Não se trata apenas de inibir operadores licenciados e cumpridores de comunicarem e informarem o consumidor. Trata-se de ignorar o que devia ser a destacada prioridade política no que toca ao jogo online, o combate aos operadores ilegais e, na verdade, premiar a economia informal. 40% dos portugueses ainda joga em plataformas sem licenciamento. São milhares de portugueses em risco perante operações predatórias, desenhadas para fugirem à regulação, e milhões de euros desviados da economia local e da contribuição fiscal. E a presença dos operadores licenciados nos media, no desporto, na cultura, que o Livre quer inibir, é o único meio que permite ao consumidor identificar que plataformas são legítimas.

As iniciativas apresentadas pelo Livre nivelam o grau de exposição das plataformas licenciadas com o das ilegais, numa fase em que ainda há muito trabalho a fazer para melhorar as condições do mercado licenciado, levando-o a absorver a procura. O jogo ilegal opera à margem de qualquer regulação, não paga impostos, não respeita regras de proteção e, sobretudo, não oferece qualquer garantia ou salvaguarda aos apostadores.

É também importante sublinhar que, ao contrário do que sugerem estas propostas, acabar com a publicidade não acaba com o jogo problemático. Neste caso, e recorrendo a um provérbio popular, longe da vista é mesmo mais longe da regulação. A atividade dos portugueses em sites ilegais não é sujeita a relatórios públicos e, por isso, para quem prefere ignorar a realidade, é como se não existisse.

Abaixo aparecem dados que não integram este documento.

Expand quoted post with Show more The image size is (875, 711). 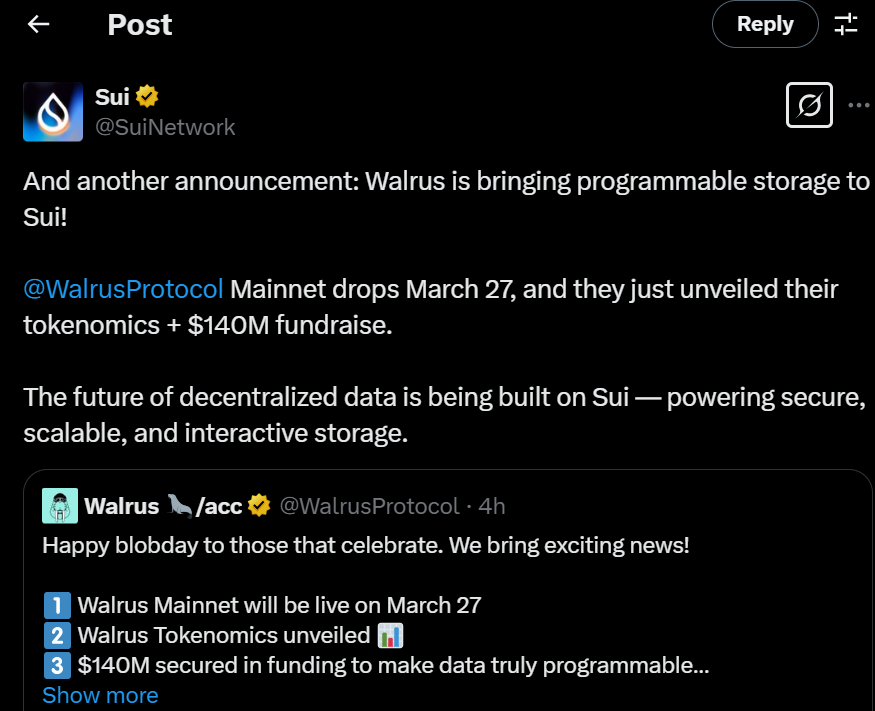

Convém ainda não esquecer que as medidas de restrição propostas têm também efeitos secundários que ninguém parece querer discutir. Desde logo, a publicidade gera receitas que contribuem para vários setores da economia, desde o desporto até à comunicação social, especialmente nos meios mais pequenos e especializados. Ignorar esta realidade é legislar sem medir as consequências práticas de más decisões políticas.

Sejamos claros: a APAJO não recusa o debate nem a evolução da regulação atual. Antes pelo contrário. Há muito que vimos a refletir e a atuar sobre esta matéria: desde a redação de um Manual de Jogo responsável até à proposta em abril deste ano de melhoria dos processos de autoexclusão, passando pela campanha multimeios de incentivo à utilização dos limites de jogo que lançámos neste verão. Estas são iniciativas sérias, concretas e com impacto real, que reforçam a proteção dos consumidores sem criar efeitos colaterais indesejados.

É por isso que reafirmamos a nossa total disponibilidade para nos sentarmos à mesa com o legislador. Queremos contribuir para uma regulação mais clara, mais justa e mais eficaz. Somos os primeiros interessados em que exista melhoria contínua do jogo responsável e que os apostadores permaneçam dentro do universo regulado, onde têm garantias de proteção e onde é possível ter visibilidade sobre o mercado.

A APAJO é um parceiro informado, conhecedor e fundamental na definição do futuro do setor. Infelizmente, o que estará hoje em cima da mesa no Parlamento é uma visão miópica e preconceituosa. Da mesma forma que algum discurso mediático sobre o setor confunde autoexclusão, ou mesmo jogo no geral, com dependência, estas medidas equivalem a visibilidade com risco e informação com persuasão. Os projetos de lei hoje em discussão não oferecem soluções eficazes para proteger quem precisa. No fim de contas, sobra o moralismo fácil, incapaz de enfrentar a complexidade de um setor regulado e fiscalizado, mas que continua a ser minado por operadores clandestinos.